- The data -

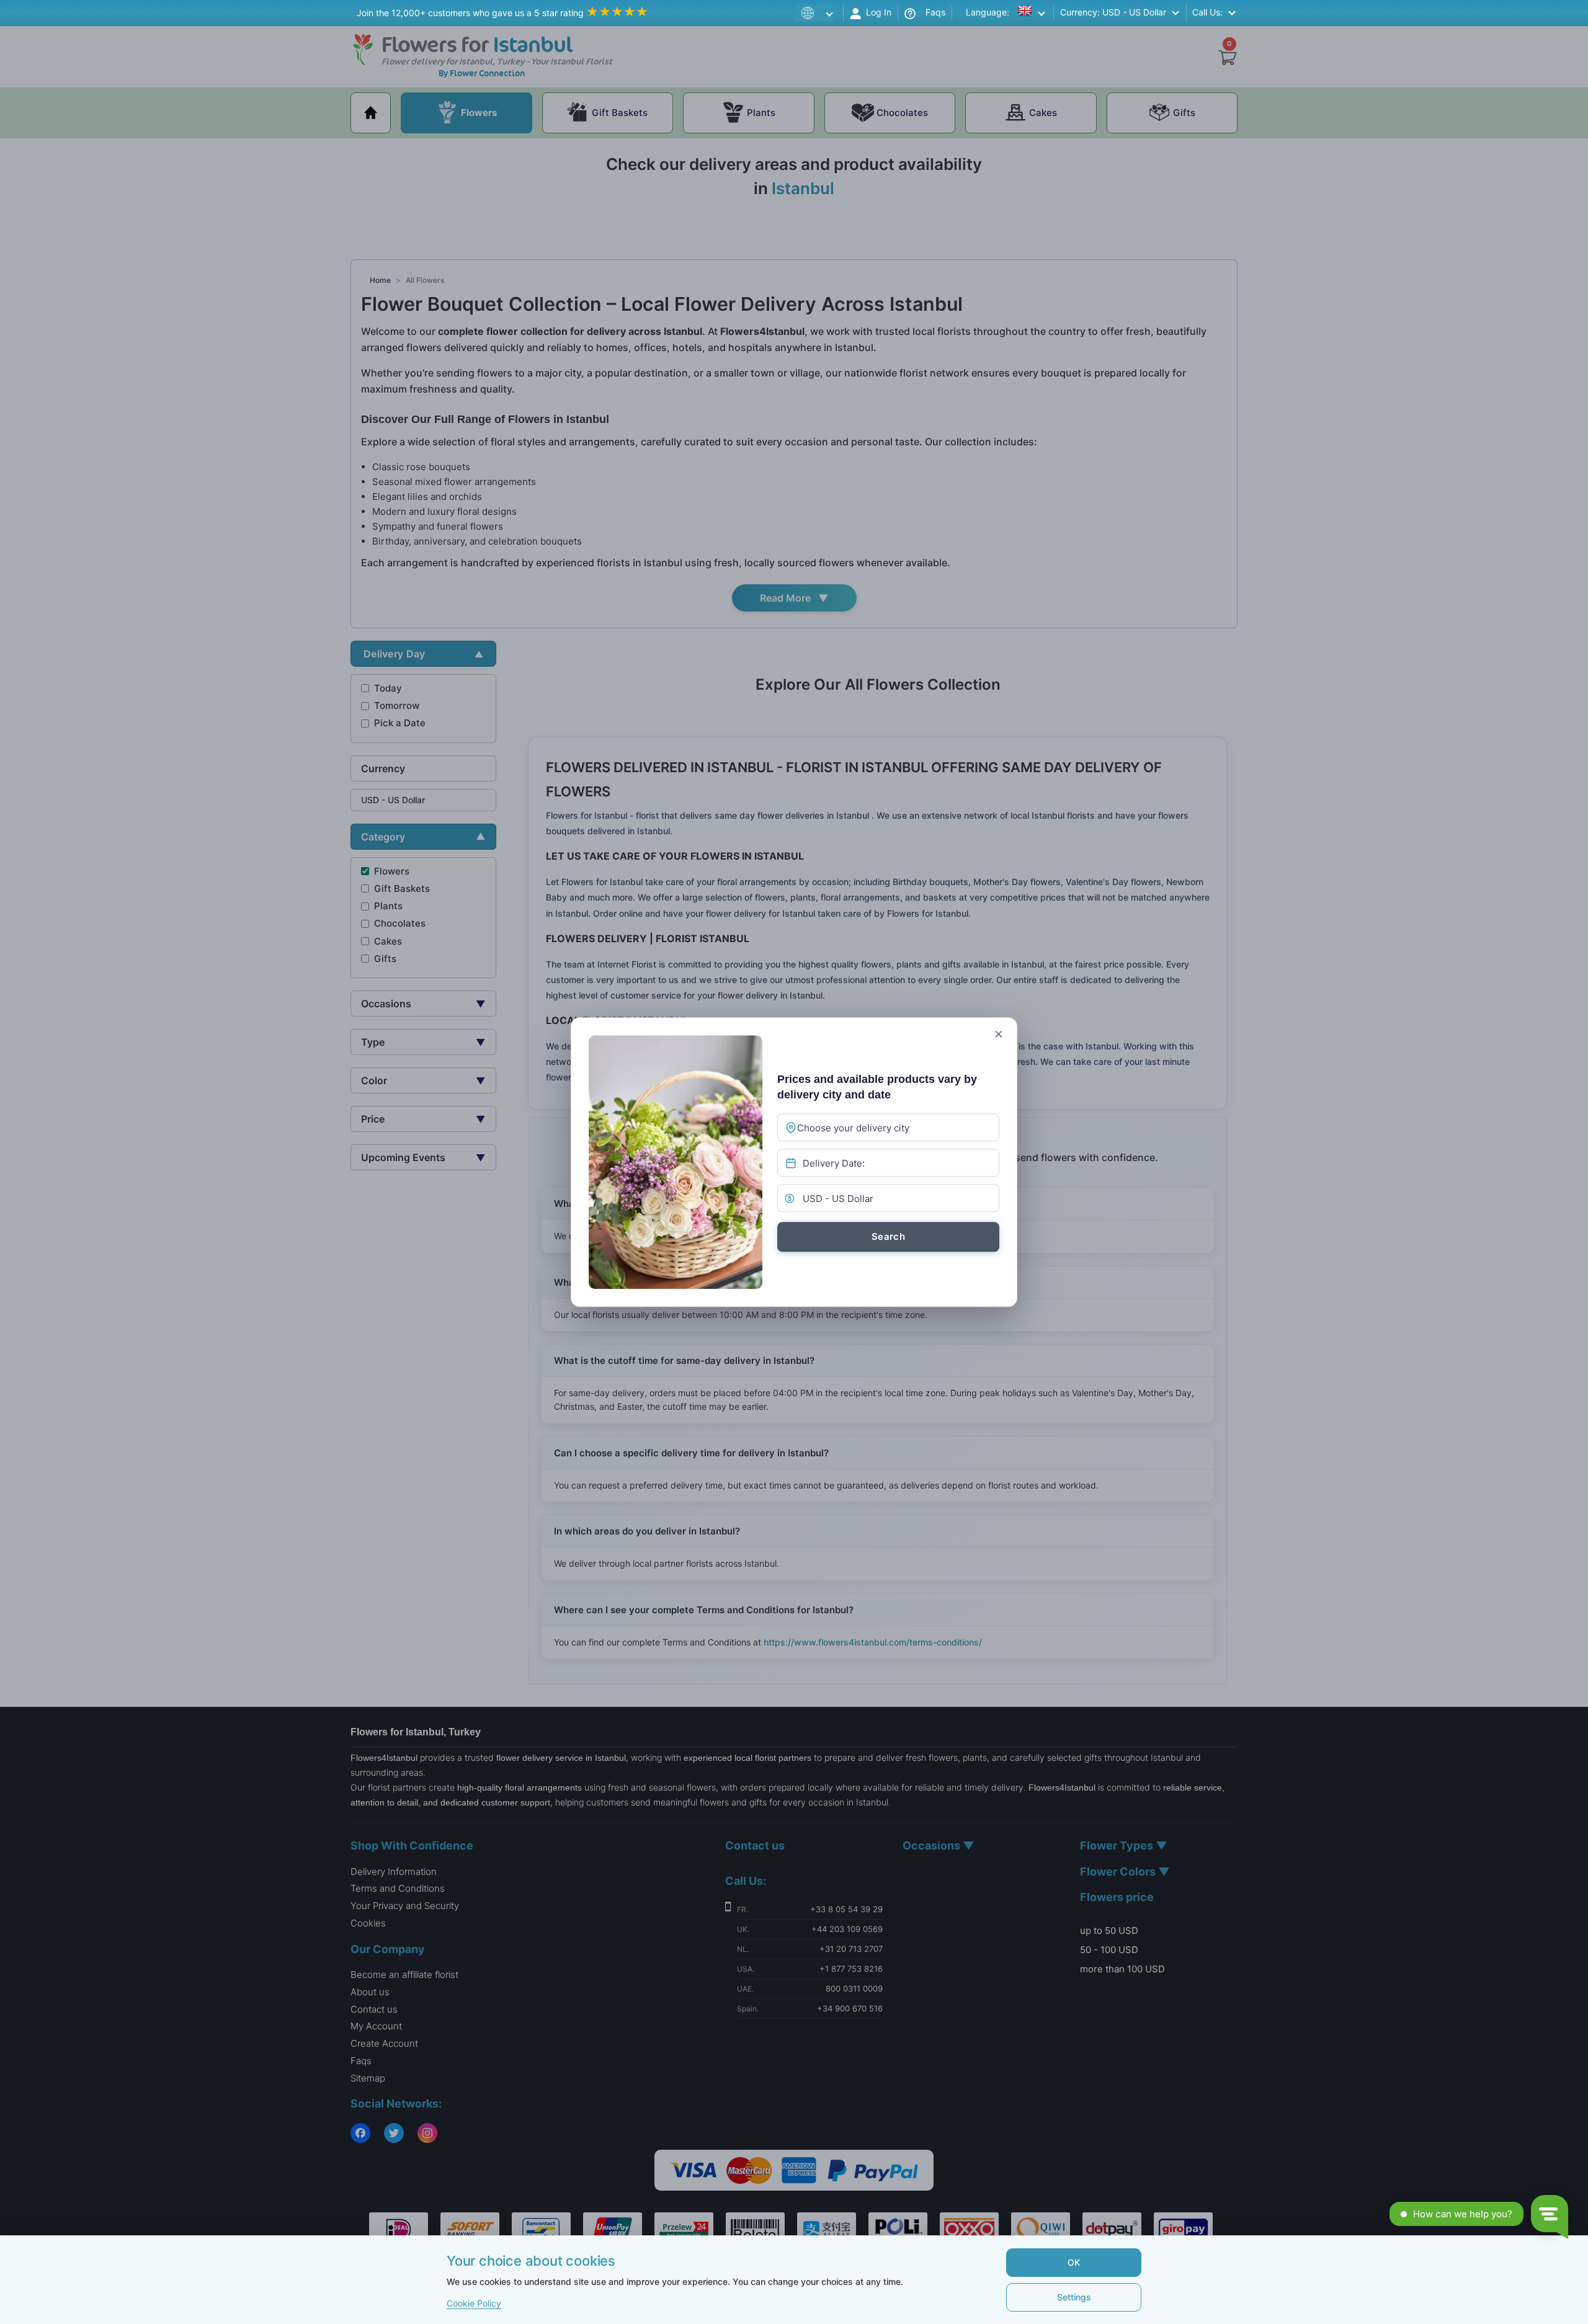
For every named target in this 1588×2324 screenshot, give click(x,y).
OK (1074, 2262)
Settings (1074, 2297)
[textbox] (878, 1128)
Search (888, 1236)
...
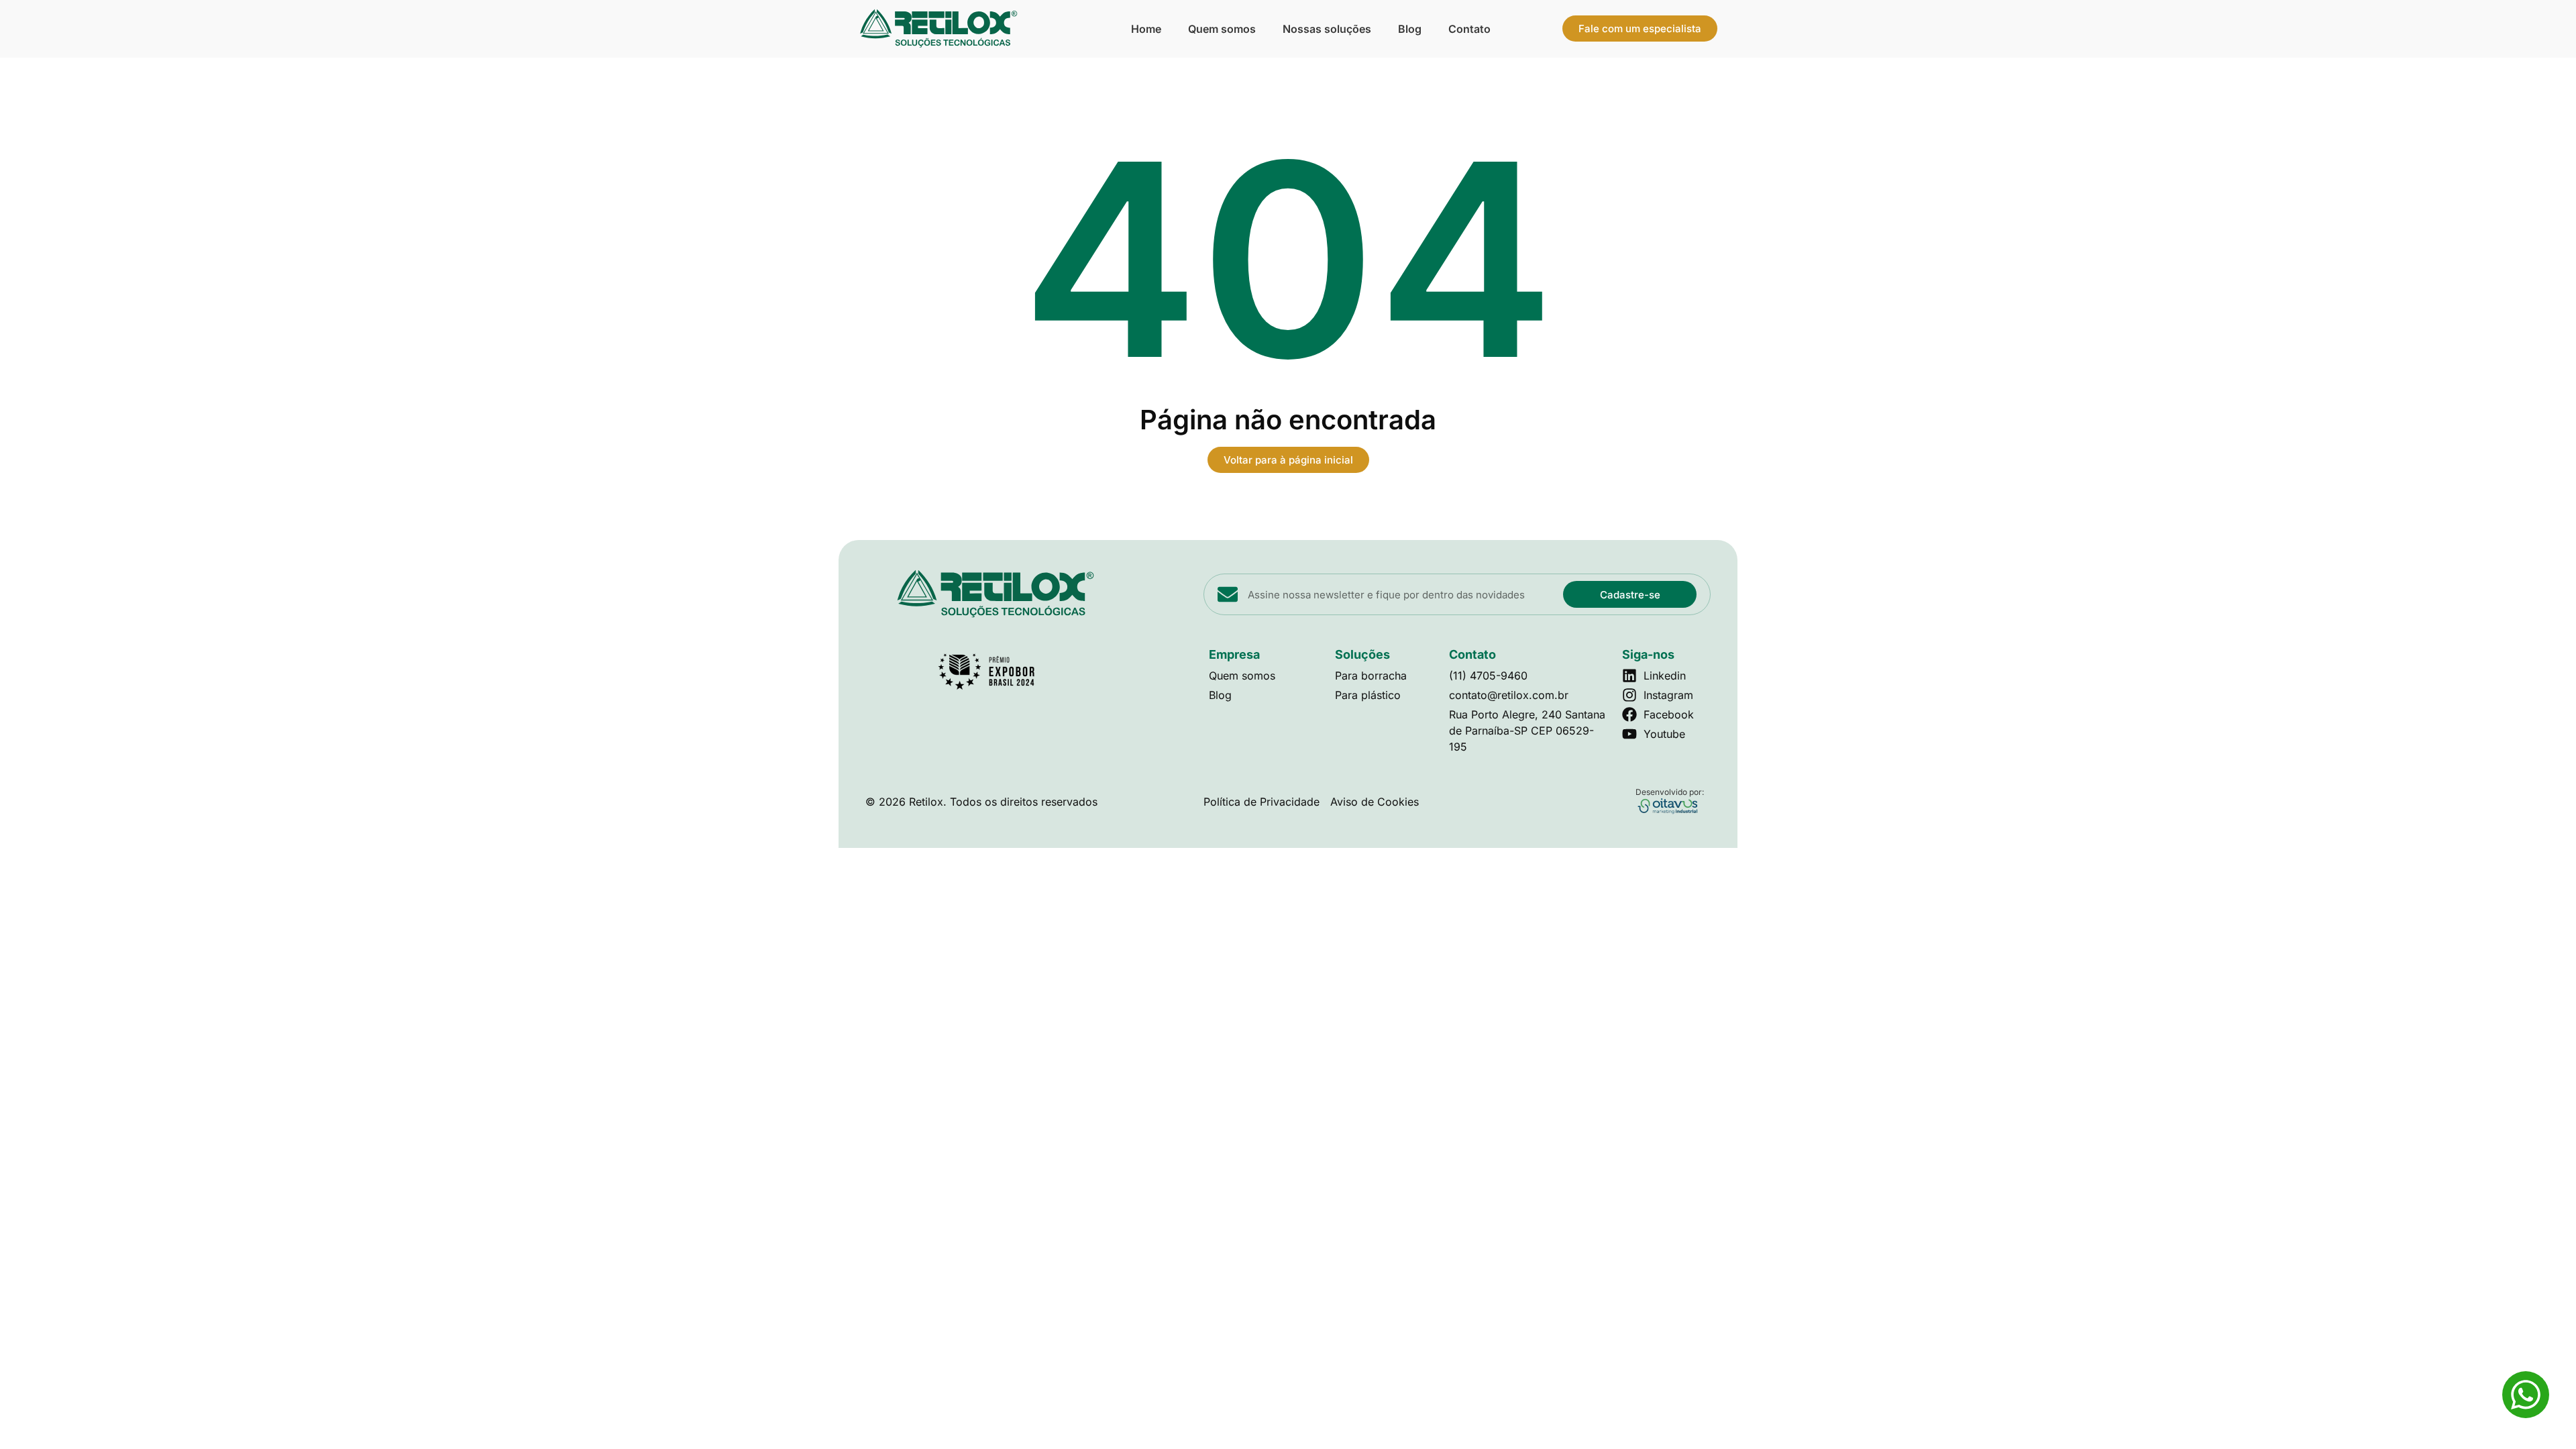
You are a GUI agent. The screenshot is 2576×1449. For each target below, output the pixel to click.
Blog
---
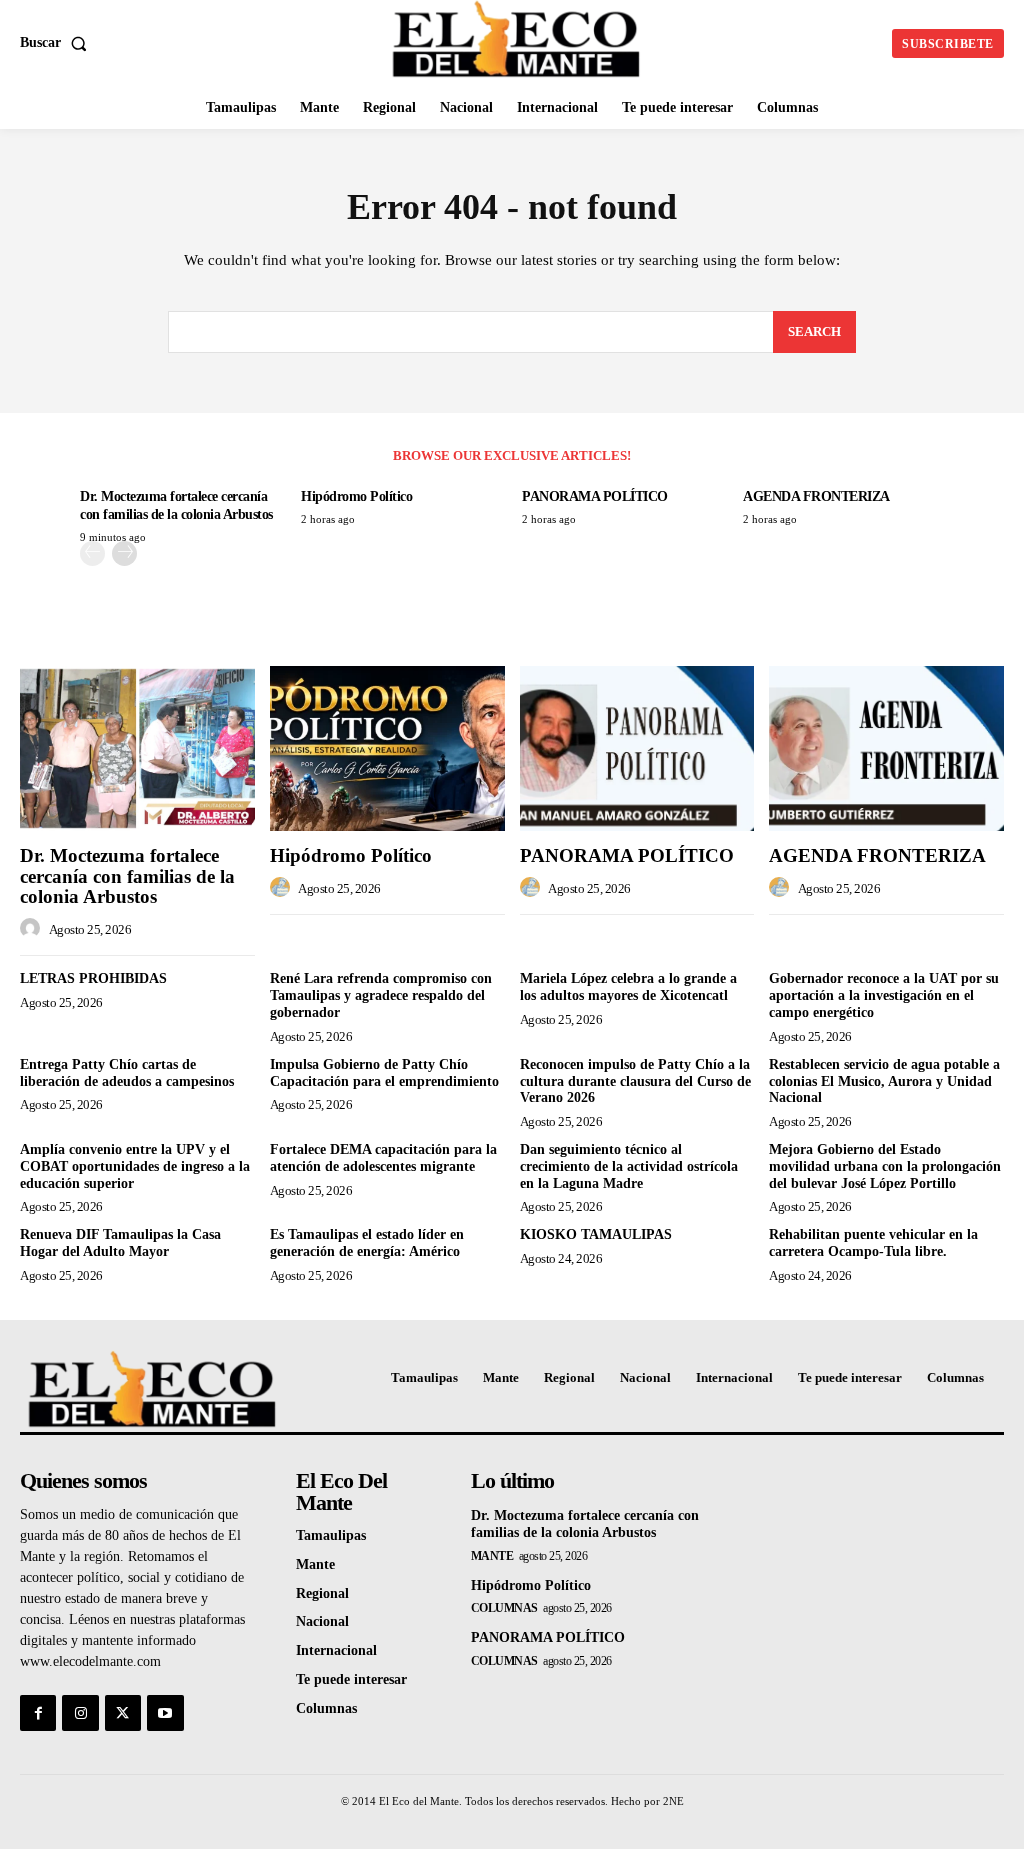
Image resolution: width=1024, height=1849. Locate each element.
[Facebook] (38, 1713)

- Work request -
Copy verbatim, from the listing above, each line from the one containing "For every named" down to the one containing "Search (888, 1236)", inclusive.

- Result of this task -
For every named target in this 1588×2324 screenshot, give click(x,y).
OK (1074, 2262)
Settings (1074, 2297)
[textbox] (878, 1128)
Search (888, 1236)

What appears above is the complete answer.